October 1, 2007

Industrial production for exports accounts for nearly half of Canada's GHG emissions, says StatsCan study

Industrial production to meet export demands was responsible for nearly half (46%) of Canada's greenhouse gas (GHG) emissions from industry sources in 2002, while domestic requirements for goods and services accounted for the remaining 54%, says a new study of GHG emissions data from Statistics Canada. Between 1990 and 2002, emissions associated with domestic demand showed a negligible increase, rising only by 0.4%, while those associated with the production of goods for export rose much more dramatically, by 50%.

The study analyzes Canadian industrial GHG emissions from a demand perspective. In contrast to the typical reporting of emissions from a supply perspective, showing how much pollutant is produced and by whom, a demand perspective analysis shows how the consumption of goods and services for different purposes drives the industrial production of GHG emissions. The analysis is based on StatsCan's GHG emissions accounts and input-output accounts.

The study found that between 1990 and 2002, total GHG emissions from industrial sources increased 18.4% to 573,843 kilotonnes (kt). Exports accounted for the vast majority of this increase, as GHG emissions from the production of goods and services sent to international markets surged by 49.9% to 264,358 kt.

After exports, the production of goods and services purchased by Canadian households was the second largest source of GHG emissions, from a demand perspective. However, emissions associated with industrial production to meet this personal spending rose only 6.9% during this period to 209,787 kilotonnes.

Because of the far greater rate of growth in GHG emissions associated with exports, personal expenditure and exports switched positions in terms of their relative importance. In 1990, exports accounted for 36.4% of industrial GHG emissions. By 2002, this proportion had jumped to 46.1%. In contrast, in 1990, personal spending accounted for 40.5% of industrial GHG emissions. Twelve years later, this proportion had declined to 36.6%.

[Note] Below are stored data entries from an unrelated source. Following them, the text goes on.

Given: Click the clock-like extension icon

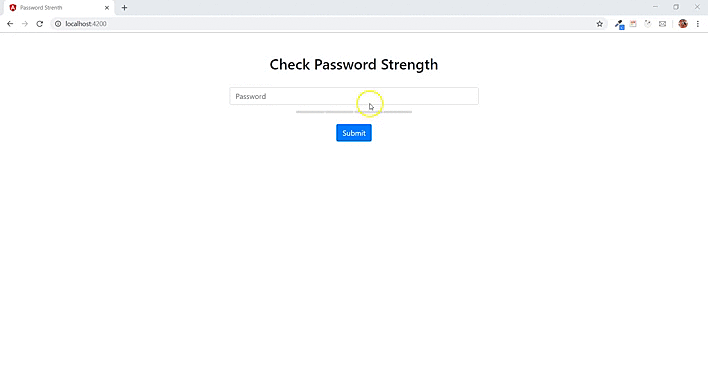Looking at the screenshot, I should coord(648,24).
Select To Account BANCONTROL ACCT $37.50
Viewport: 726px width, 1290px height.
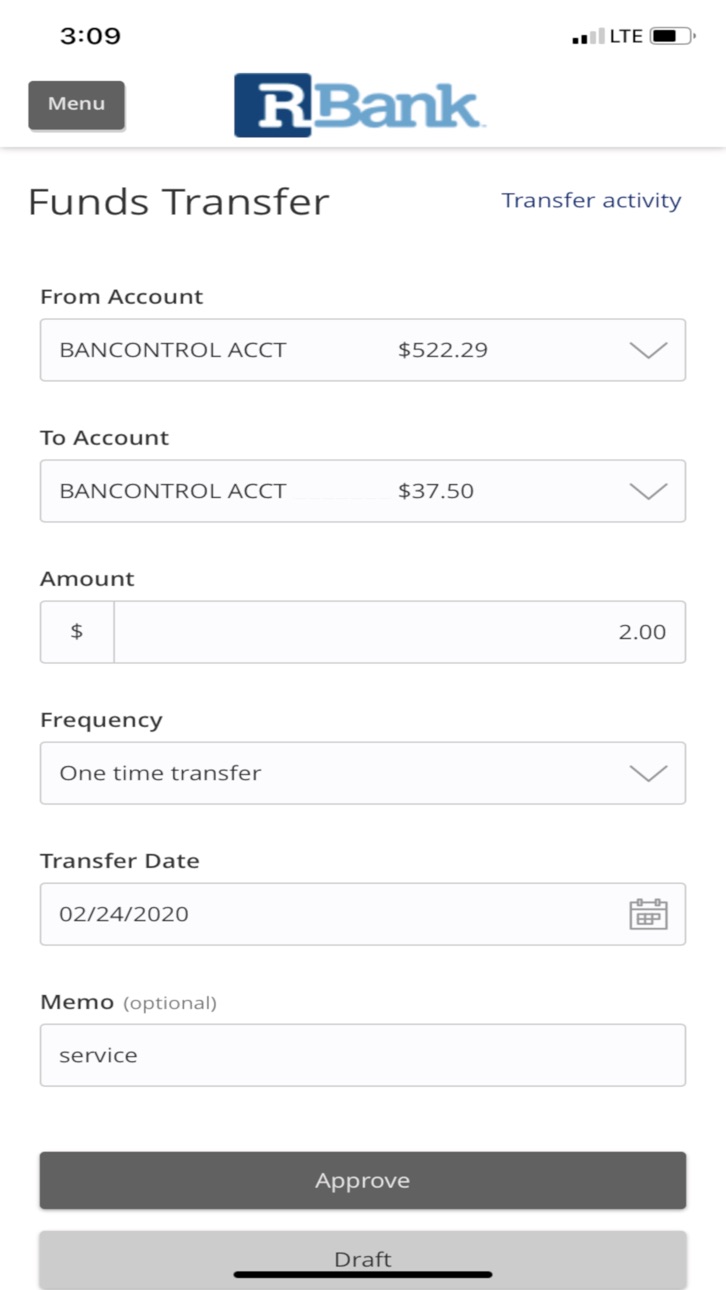click(363, 491)
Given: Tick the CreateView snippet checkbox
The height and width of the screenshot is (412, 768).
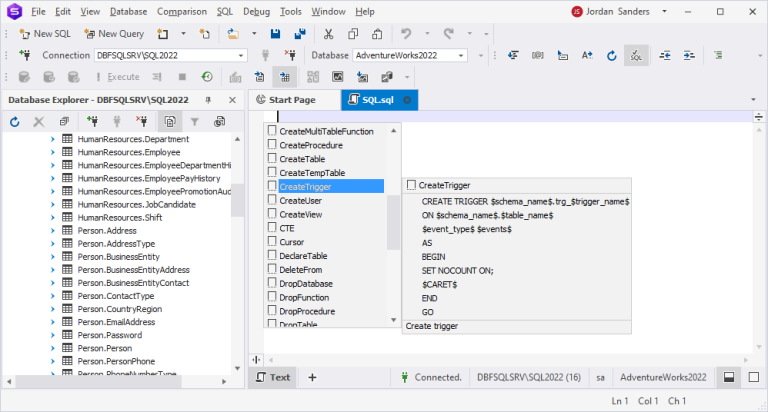Looking at the screenshot, I should point(272,214).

The remainder of industrial GHG emissions resulted from the production of goods and services for investments in construction, machinery and equipment, for government purchases, and for inventories.

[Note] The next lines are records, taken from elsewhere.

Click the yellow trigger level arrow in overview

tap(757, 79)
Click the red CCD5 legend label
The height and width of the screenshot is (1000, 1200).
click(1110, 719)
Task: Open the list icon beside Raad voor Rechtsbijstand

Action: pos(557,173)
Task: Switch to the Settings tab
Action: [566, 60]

The study points out that globalization has led to better access to world markets and increased Canada's overall trade with the rest of the world. While this has benefited the Canadian economy, it has also resulted in rising GHG emissions in Canada.

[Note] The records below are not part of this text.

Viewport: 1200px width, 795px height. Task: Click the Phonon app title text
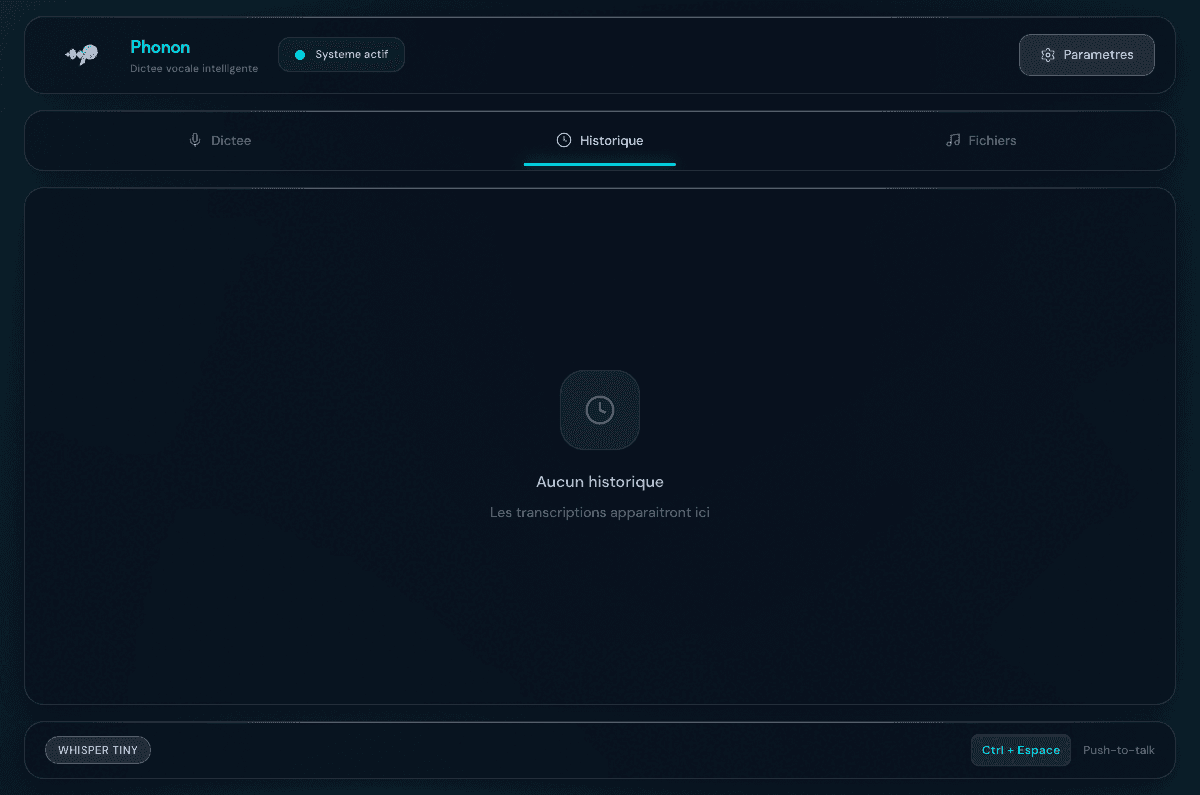pos(160,47)
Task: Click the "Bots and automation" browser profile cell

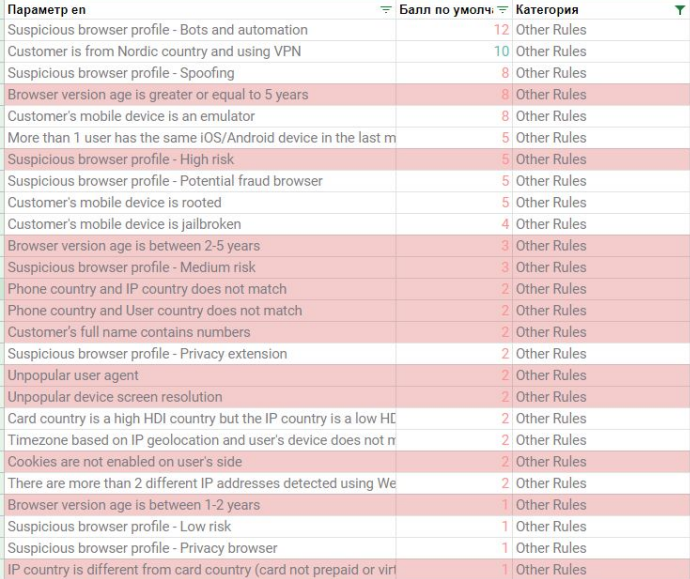Action: (x=158, y=30)
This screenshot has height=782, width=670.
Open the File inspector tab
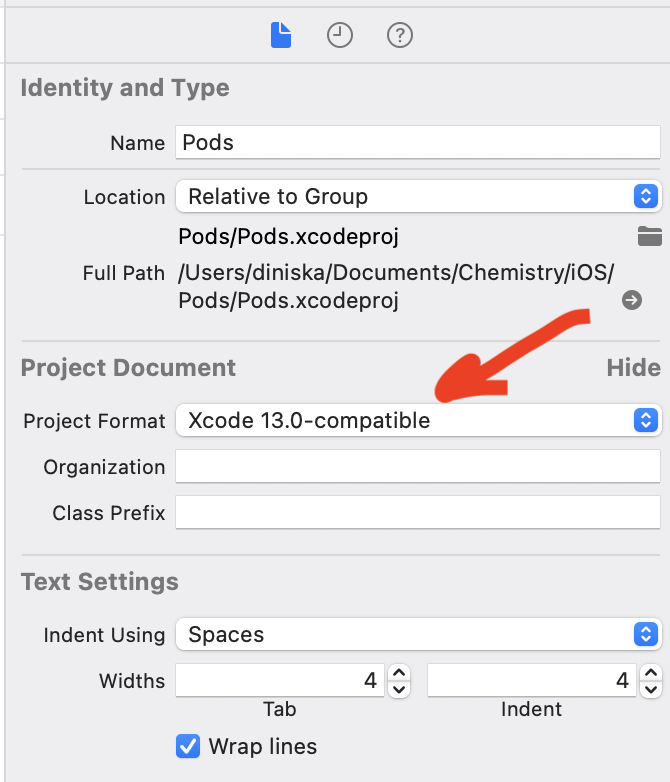(x=281, y=36)
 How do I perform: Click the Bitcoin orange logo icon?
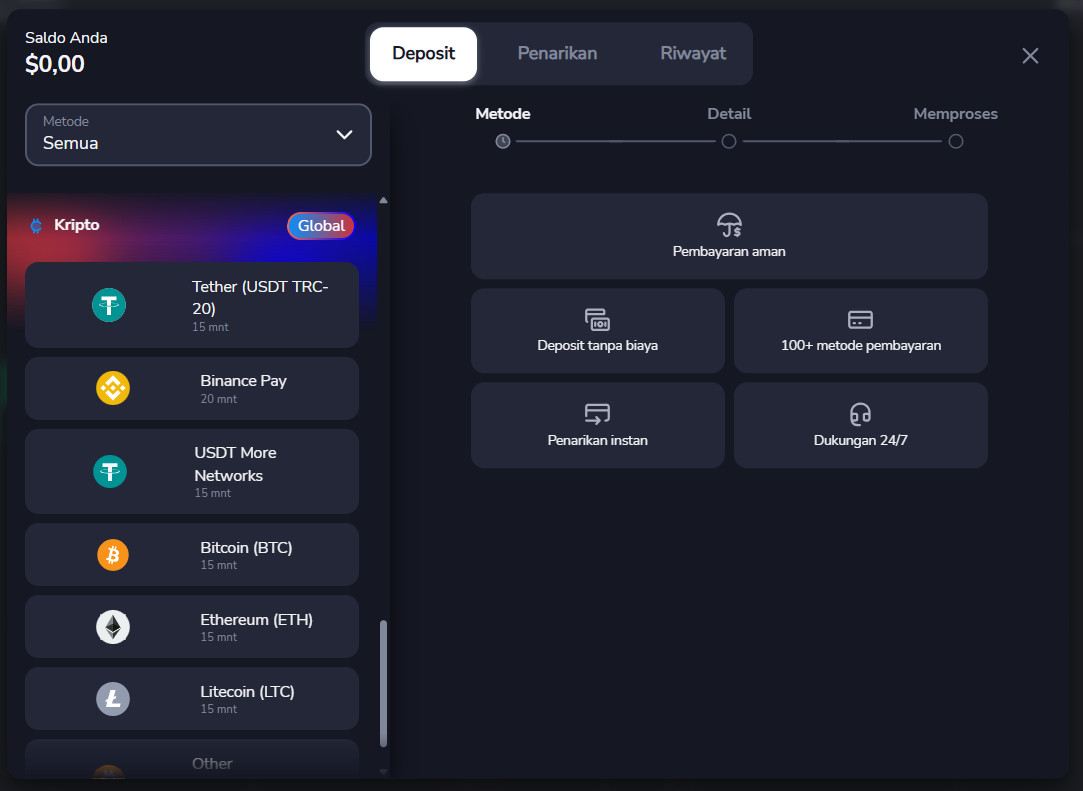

Looking at exports more closely, the single largest source of GHG emissions was from the production of fossil fuels (coal, crude oil and natural gas) for export. In both 1990 and 2002, the production of these fuels for export emitted more greenhouse gases than any other exported commodity. Between the two years, says the study, GHG emissions from the production of exported fossil fuels jumped 135%, as worldwide demand for these fuels surged.

The production of imported goods and services also creates greenhouse gases, but since these emissions do not originate in Canada, they are not typically included in Canada's emissions estimates. StatsCan figures indicate that between 1990 and 2002, emissions outside the country associated with demand by Canadians for imported goods and services increased an estimated 15%.

The analysis also found that the use of fuel to power motor vehicles was the leading source of GHG emissions associated directly with households. These emissions are considered direct because they result from households' own use of fossil fuels. The other direct emissions from households are from the use of fuel oil and natural gas to heat homes. The direct consumption of fuels by households generated 111,276 kt of GHG emissions in 2002, says the study.

Direct greenhouse gas emissions from household use of heating and motor fuels accounted for about one-third of the total amount of greenhouse gases associated with households in 2002. Electricity was the household purchase with the highest associated indirect industrial GHG emissions, accounting for 13.5% of total household emissions.

Total household GHG emissions include both direct and indirect emissions associated with supplying household purchases. In 2002, total household GHG emissions made up almost half (46.9%) of Canada's total GHG emissions.

The analysis was conducted by Joe St Lawrence for Statistics Canada. "A demand perspective on greenhouse gas emissions," may be viewed in the latest edition of EnviroStats (16-002-XWE) on the StatsCan Web site, www.statcan.ca.